With a desired result of 10 to 15 adult new patients a month, a practice merger is a great solution. Depending on the patient base, new patient flow can increase from 10% to 15%.

There are several important keys to having the results show well:

  • Use a smart broker representing the buyer;
  • Develop strong relationships with patients, so treatment is not perceived as overwhelming
  • Learn and master skills in communication and enrollment; and
  • Broker represents the one paying the fee.

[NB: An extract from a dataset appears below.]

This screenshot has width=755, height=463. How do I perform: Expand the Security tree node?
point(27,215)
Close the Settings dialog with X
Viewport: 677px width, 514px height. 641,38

I have seen excellent cosmetic practices produce incredible work on 5 or less new patients a month. What this means is that doctor and team have learned how to form lasting, trusting relationships, and have mastered sales skills that create value with the patient. Without these sales skills, your excellent technical cosmetic work will unlikely be in someone’s mouth. Therefore, purchasing a practice and doubling your new patient flow is not the whole answer. You must be able to convert those new patients into dental missionaries for your cosmetic work.

Once the practice purchase has been made, your “new patient” flow has been increased to meet your goals. The next immediate step is learning and mastering new skills in enrollment to make certain these patients are asked questions to discover their needs-really listened to as never before, and treatment is actually completed. This is the real value of purchasing a practice. Do you and your staff have the excellent skills necessary in today’s market to present and have accepted, ideal treatment?